EXERCISE INSTRUCTIONS
Report each line of the listing that carries the word "computer".

•••

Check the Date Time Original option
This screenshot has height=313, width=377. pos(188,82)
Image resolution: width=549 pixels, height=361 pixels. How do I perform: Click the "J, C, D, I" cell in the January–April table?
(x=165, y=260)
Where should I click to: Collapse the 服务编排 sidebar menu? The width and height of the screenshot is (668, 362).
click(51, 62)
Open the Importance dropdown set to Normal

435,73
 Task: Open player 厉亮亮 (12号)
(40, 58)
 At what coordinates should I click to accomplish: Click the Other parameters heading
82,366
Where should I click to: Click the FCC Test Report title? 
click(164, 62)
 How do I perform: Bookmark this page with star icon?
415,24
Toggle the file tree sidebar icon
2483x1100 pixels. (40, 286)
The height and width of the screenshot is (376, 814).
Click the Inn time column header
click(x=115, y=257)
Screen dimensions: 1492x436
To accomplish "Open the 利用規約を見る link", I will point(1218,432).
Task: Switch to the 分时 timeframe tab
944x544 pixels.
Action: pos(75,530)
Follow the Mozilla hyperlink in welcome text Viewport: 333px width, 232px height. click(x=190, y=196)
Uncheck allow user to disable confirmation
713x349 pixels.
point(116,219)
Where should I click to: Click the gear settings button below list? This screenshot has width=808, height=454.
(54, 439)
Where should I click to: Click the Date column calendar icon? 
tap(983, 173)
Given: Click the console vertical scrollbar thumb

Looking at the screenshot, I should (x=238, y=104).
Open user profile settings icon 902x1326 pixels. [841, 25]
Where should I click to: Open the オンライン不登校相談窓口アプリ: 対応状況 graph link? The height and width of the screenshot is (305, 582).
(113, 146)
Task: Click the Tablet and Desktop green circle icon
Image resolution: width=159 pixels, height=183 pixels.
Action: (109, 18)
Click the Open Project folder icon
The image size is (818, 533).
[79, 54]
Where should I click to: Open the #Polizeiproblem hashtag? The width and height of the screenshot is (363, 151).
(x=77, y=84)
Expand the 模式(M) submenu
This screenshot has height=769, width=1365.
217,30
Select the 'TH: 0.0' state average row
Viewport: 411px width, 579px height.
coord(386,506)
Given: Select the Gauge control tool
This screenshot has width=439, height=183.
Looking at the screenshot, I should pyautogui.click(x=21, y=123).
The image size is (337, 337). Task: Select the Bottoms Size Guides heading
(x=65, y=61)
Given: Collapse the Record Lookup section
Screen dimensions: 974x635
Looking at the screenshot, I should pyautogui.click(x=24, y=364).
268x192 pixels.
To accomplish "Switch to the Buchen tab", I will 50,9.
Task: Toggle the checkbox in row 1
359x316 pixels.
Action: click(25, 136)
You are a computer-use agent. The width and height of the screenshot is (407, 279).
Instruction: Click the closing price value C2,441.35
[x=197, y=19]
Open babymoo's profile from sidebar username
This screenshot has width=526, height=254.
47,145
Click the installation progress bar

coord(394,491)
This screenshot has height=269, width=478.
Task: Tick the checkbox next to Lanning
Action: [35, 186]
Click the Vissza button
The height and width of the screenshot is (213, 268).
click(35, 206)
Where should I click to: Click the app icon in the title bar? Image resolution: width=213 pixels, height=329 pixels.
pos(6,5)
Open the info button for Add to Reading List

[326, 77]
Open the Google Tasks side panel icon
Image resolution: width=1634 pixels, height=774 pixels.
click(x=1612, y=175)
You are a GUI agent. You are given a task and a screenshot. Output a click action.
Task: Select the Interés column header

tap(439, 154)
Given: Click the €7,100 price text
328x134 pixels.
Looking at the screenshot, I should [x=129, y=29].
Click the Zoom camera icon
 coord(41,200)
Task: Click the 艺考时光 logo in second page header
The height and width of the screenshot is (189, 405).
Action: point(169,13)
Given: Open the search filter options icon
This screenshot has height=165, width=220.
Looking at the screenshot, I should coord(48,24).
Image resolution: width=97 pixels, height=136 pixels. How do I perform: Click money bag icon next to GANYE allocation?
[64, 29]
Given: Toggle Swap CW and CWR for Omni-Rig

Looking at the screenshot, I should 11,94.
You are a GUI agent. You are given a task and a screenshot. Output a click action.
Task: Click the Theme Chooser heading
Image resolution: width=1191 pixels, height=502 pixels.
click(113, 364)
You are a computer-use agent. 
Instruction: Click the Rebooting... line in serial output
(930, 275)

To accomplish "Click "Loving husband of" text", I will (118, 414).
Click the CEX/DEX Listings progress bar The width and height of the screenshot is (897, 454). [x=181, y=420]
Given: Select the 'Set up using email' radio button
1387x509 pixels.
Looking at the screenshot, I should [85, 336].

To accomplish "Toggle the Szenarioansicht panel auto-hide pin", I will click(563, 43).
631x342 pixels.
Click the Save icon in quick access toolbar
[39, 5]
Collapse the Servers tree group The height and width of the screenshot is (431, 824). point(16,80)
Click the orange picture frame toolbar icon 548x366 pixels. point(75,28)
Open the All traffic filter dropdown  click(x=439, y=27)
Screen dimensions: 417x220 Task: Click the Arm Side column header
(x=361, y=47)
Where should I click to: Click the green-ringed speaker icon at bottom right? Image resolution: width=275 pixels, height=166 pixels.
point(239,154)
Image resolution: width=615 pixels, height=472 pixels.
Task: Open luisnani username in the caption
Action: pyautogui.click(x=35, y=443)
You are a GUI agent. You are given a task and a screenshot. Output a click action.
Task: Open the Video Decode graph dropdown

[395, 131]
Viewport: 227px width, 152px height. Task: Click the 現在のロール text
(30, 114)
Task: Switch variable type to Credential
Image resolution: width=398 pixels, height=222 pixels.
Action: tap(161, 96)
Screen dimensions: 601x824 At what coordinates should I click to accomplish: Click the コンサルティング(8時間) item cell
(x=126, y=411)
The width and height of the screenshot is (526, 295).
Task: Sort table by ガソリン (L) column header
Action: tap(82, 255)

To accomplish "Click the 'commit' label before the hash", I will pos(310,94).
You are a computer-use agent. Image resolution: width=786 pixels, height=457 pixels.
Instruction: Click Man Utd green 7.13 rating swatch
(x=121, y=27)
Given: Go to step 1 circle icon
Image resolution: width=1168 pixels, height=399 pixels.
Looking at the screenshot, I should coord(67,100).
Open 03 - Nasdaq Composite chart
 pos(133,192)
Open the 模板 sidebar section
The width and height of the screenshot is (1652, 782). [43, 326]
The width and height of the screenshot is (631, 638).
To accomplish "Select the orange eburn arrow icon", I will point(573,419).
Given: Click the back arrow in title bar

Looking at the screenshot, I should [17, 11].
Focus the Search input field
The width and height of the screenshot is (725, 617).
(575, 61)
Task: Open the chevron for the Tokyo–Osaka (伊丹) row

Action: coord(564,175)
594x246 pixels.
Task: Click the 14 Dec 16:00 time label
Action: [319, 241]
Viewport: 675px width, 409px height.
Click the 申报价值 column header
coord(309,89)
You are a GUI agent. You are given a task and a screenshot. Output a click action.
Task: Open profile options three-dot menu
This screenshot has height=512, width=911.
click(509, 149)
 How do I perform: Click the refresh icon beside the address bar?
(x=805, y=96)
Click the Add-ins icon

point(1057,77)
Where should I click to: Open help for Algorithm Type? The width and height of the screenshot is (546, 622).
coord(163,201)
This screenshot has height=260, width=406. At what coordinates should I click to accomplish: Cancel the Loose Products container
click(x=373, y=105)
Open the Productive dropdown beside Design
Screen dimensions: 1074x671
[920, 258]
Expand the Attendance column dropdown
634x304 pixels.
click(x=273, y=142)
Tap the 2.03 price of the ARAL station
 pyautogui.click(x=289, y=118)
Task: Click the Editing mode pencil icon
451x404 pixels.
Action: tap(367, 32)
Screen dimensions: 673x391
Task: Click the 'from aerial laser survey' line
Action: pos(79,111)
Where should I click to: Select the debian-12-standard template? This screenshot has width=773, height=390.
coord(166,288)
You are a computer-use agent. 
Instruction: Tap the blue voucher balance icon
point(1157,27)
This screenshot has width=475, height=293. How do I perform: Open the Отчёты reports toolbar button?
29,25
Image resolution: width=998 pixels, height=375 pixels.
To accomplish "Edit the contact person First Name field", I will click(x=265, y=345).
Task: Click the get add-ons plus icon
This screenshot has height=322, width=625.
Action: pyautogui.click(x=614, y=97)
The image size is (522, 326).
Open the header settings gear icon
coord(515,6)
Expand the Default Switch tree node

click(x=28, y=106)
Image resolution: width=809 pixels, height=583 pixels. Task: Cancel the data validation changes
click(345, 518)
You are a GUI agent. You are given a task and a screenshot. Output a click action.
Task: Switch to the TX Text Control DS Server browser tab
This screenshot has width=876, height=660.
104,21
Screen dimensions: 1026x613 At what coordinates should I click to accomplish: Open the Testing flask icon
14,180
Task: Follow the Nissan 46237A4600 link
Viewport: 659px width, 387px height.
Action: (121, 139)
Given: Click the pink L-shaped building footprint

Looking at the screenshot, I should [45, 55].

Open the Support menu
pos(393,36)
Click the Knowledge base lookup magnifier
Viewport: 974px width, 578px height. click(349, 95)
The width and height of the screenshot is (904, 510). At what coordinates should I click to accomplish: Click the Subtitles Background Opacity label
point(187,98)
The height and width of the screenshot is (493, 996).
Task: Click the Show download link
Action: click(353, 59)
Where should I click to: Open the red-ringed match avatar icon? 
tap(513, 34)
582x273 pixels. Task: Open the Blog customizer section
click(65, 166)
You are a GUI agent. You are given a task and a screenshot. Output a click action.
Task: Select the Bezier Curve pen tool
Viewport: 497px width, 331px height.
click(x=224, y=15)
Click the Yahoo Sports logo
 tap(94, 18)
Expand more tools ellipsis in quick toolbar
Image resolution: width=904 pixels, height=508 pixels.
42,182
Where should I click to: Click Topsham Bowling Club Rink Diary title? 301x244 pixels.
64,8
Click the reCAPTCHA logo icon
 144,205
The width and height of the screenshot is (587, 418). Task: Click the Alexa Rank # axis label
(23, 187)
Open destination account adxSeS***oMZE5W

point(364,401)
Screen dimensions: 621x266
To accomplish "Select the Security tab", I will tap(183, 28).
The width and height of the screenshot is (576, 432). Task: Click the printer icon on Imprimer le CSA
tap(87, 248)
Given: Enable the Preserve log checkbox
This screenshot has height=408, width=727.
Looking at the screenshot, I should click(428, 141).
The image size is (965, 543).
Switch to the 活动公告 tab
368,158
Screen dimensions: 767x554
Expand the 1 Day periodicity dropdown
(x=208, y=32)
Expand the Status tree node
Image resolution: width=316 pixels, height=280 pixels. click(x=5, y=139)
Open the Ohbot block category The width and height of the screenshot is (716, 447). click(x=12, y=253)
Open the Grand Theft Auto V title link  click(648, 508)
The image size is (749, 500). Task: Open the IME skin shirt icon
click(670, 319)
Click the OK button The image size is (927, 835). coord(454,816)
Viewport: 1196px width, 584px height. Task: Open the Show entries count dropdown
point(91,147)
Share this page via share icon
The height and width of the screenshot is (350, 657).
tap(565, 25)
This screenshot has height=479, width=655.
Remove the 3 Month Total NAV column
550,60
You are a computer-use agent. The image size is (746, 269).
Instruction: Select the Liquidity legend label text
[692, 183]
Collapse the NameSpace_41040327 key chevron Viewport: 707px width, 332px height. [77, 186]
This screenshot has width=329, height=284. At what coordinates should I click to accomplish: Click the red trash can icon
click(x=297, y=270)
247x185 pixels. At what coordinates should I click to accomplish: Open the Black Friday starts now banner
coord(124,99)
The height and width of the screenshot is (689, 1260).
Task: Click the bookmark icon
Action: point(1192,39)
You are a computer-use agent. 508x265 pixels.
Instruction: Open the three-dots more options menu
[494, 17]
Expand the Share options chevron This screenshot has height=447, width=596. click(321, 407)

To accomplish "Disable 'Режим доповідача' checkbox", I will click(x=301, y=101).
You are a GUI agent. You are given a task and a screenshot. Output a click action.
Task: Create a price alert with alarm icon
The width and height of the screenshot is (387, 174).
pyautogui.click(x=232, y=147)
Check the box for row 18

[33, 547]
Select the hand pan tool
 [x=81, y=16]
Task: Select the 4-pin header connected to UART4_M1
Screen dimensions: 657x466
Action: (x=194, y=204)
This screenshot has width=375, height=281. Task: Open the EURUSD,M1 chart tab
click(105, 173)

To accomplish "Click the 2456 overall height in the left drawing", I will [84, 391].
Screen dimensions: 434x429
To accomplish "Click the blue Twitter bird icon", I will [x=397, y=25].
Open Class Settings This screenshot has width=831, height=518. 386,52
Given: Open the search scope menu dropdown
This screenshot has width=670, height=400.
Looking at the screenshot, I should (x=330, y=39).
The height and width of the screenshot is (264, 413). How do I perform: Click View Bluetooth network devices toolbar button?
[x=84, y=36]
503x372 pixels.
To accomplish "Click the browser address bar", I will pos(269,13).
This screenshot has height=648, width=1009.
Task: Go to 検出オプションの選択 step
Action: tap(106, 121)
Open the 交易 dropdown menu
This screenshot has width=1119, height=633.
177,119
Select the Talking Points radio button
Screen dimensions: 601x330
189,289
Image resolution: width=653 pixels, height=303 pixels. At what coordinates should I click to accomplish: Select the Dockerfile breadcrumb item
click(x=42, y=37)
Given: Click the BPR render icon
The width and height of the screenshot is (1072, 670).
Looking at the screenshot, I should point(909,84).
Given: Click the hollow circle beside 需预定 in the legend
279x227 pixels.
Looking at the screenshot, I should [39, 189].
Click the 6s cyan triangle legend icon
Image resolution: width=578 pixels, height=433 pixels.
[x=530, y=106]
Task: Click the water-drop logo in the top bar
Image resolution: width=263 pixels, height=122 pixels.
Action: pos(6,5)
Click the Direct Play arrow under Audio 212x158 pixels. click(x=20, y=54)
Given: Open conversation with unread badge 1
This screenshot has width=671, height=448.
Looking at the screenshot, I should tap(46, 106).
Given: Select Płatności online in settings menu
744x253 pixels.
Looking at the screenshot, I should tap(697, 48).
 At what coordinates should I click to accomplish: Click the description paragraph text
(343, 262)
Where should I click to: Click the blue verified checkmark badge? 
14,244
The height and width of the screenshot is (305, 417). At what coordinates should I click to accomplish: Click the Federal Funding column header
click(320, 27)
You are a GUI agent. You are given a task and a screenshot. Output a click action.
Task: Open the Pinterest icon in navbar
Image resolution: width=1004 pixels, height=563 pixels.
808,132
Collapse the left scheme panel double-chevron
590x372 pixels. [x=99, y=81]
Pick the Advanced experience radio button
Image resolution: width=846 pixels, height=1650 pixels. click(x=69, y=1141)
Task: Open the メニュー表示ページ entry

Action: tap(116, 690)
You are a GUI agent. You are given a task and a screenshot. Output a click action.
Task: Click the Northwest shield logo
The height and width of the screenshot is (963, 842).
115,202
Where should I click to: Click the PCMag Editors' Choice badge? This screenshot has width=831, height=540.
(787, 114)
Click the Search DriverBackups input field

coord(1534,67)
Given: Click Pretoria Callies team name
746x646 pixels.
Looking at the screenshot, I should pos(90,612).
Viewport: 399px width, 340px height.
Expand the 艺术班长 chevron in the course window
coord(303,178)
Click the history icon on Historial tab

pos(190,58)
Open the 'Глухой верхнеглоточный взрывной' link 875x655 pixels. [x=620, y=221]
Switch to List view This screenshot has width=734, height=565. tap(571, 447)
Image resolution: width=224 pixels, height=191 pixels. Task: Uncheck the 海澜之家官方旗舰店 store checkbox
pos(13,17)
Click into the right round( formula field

•••

SOLUTION FOR THIS TASK
You are a computer-use agent. The width and height of the screenshot is (407, 279).
You are a computer-use agent. 
You are a computer-use agent. Image resolution: width=786 pixels, height=457 pixels.
You are a computer-use agent. 
You are a computer-use agent. The image size is (746, 269).
You are a computer-use agent. 508x265 pixels.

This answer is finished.